Since it went public in 2015, Atlassian, the software company Australia is proud to call its own, but which is listed in the US, has increased its share price by 1,100%.

Gelion, a company that aims to revolutionise battery technology based on research undertaken at the University of Sydney, listed on the London Stock Exchange in December last year.

Why would two innovative Australian companies with compelling investor inspiring narratives to pitch, choose to take their share offerings offshore?

Could it be these companies – with their offerings heavily weighted towards intangible assets (IA) – realised the Australian investor market would not fully appreciate – and properly price – what they had to offer?

Intangible assets – say my name

Intangible assets are assets that are not physical in nature. Goodwill, brand recognition, intellectual property (such as patents, trademarks and copyright) data, even software are all intangible assets.

While many investors clearly find it difficult to come to grips with the real worth of a company’s IA – recent research has shown that companies also don’t understand what assets they own. Unfortunately under current accounting standards, IA are often ignored – they are either off balance sheet or lost under the amorphous term ‘good will’.

So if companies are not adequately capturing their real value – how can we expect investors to appreciate the worth and the long term potential of these assets?

Losing both ways

It all adds up to Australian companies missing out on local capital that could further power their growth. And Australian investors are missing out on the returns these assets are absolutely generating.

The ASX has underperformed the US markets since the global financial crisis, especially in the last financial year.

Recent research by EverEdge has highlighted that, whereas in the last ten years intangible assets as a percentage of enterprise value has steadily increased, that growth has been much more pronounced in the S&P500 than in the ASX. US markets recognise that most value nowadays is due to intangible rather than tangible assets and reward those companies that invest in intangibles even more – tech stocks being at the forefront of that growth.

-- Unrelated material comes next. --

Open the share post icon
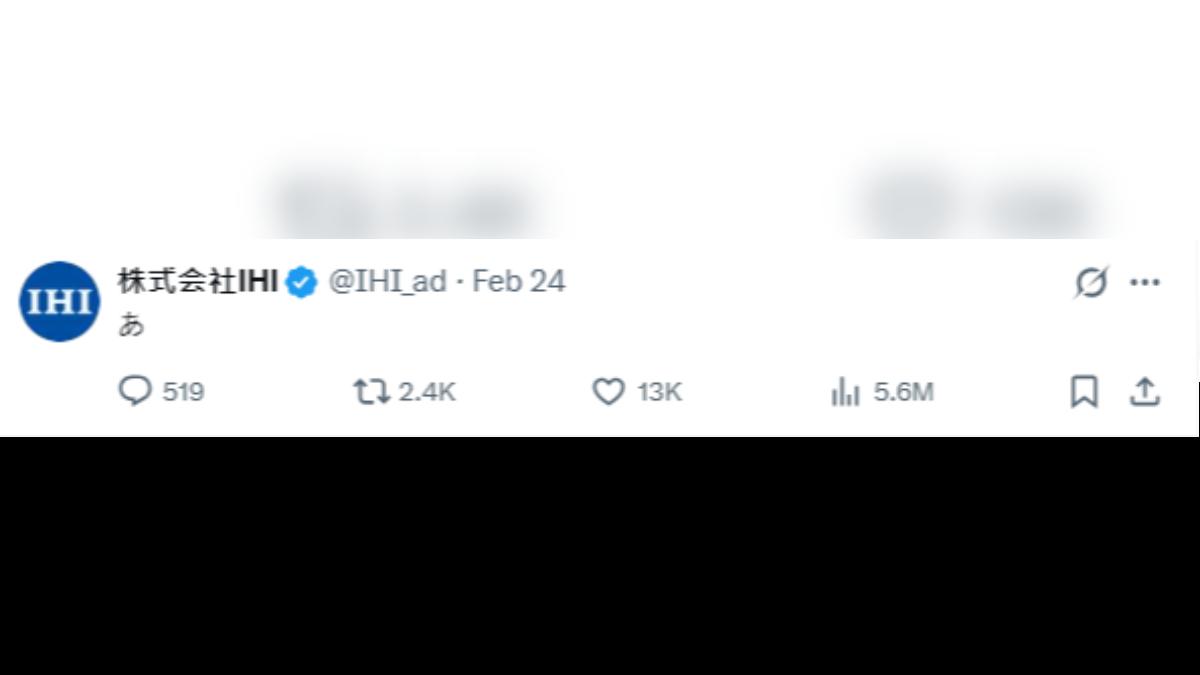 coord(1144,391)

Source: Everedge Intangible Benchmark Index, Volume One 2021

Today, intangible assets are the primary drivers of company value. These assets account for more than 90% of all company value and drive virtually all earnings and profit growth, whereas 40 years ago this figure was barely 17%.  

US markets reap IA gains

It all adds up to the fact that investors would have been better off investing in US shares than Australian shares over the last 24 years. Since the global financial crisis the Australian Stock Exchange has underperformed compared with the NY Stock Exchange.

We need to change both how we look at and value investments or the best companies will list overseas and not on the ASX.

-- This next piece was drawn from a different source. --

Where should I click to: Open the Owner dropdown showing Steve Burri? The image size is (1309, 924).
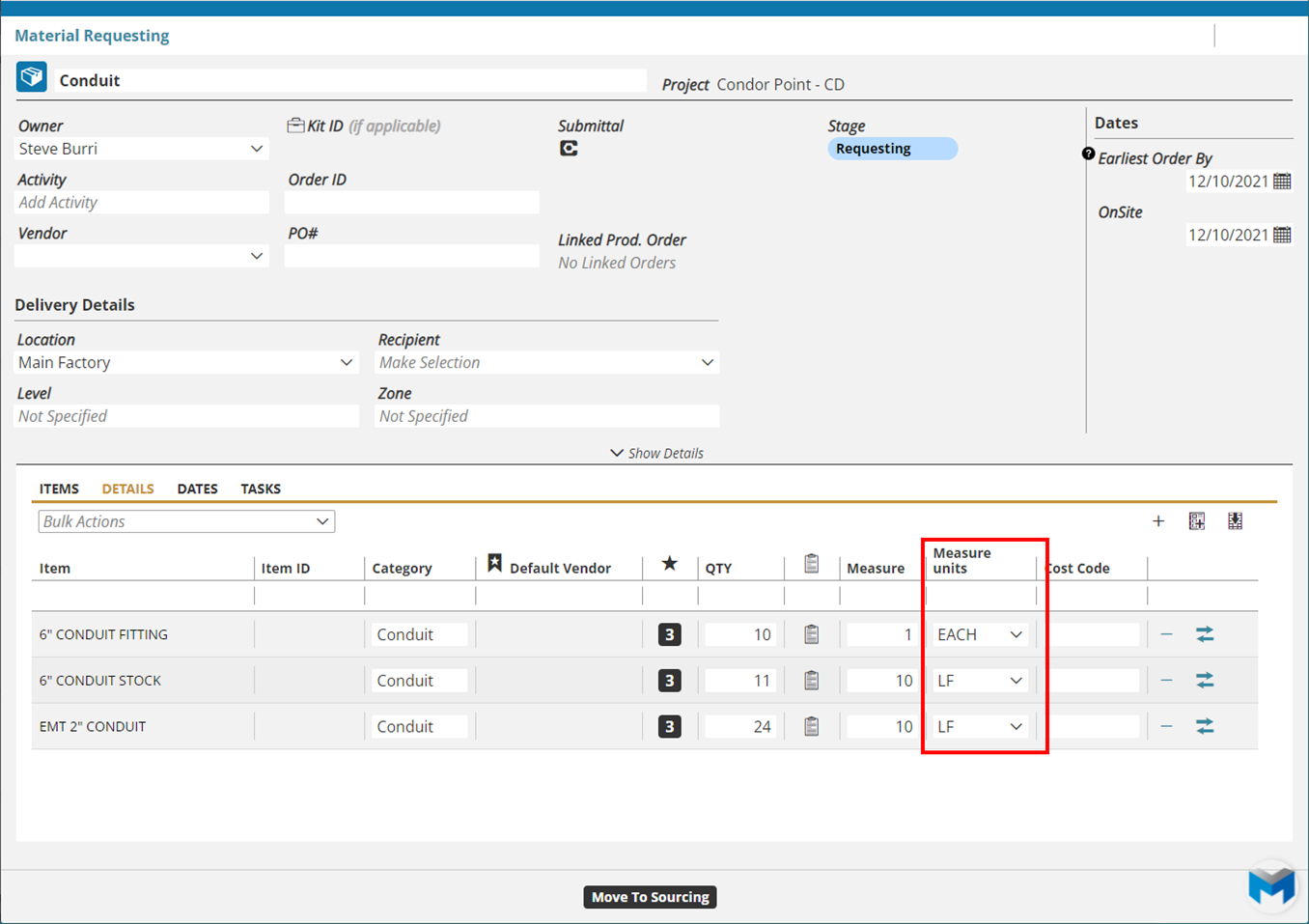coord(142,149)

Blinkered thinking by executives and investors

There are two fundamental differences between the Australian and the US investment market:

  • Australian executives seem to think they do not need to deploy speculative capital (that’s the capital that goes into developing innovation and intangible assets). These assets take longer to provide returns to investment, are riskier but ultimately provide greater growth. If your domestic market is fundamentally protected from outside competition, why would you need to ‘risk’ capital on innovation, intangible assets and growth?
  • Australian shareholders, whether mom-and-pop investors looking for dividends and retirement, or larger pension funds, expect stable and predictable returns. They don’t like surprises. If investors expect this, then executives follow through by investing in non-risky assets.

Big picture thinking

There are wonderful exceptions to the above two points. Cochlear and more recently, to some extent, Afterpay have been able to change the story of what a company is going to deliver: growth over time rather than dividends. These companies seized control of their own narratives and convinced shareholders to go on the investment journey with them. This gave both organisations breathing space to forget about quarterly expectations and dividends, freeing them up to focus on deploying capital on the truly more rewarding initiatives they had to offer.

New breed of investor

A new type of retail investor has emerged from the COVID-19 pandemic. Labelled the ‘Generation Investors’ they are younger and willing to invest for the longer term. Will they be the force that change companies’ narratives and especially executive attitude towards innovation, risk and building great intangible asset bases?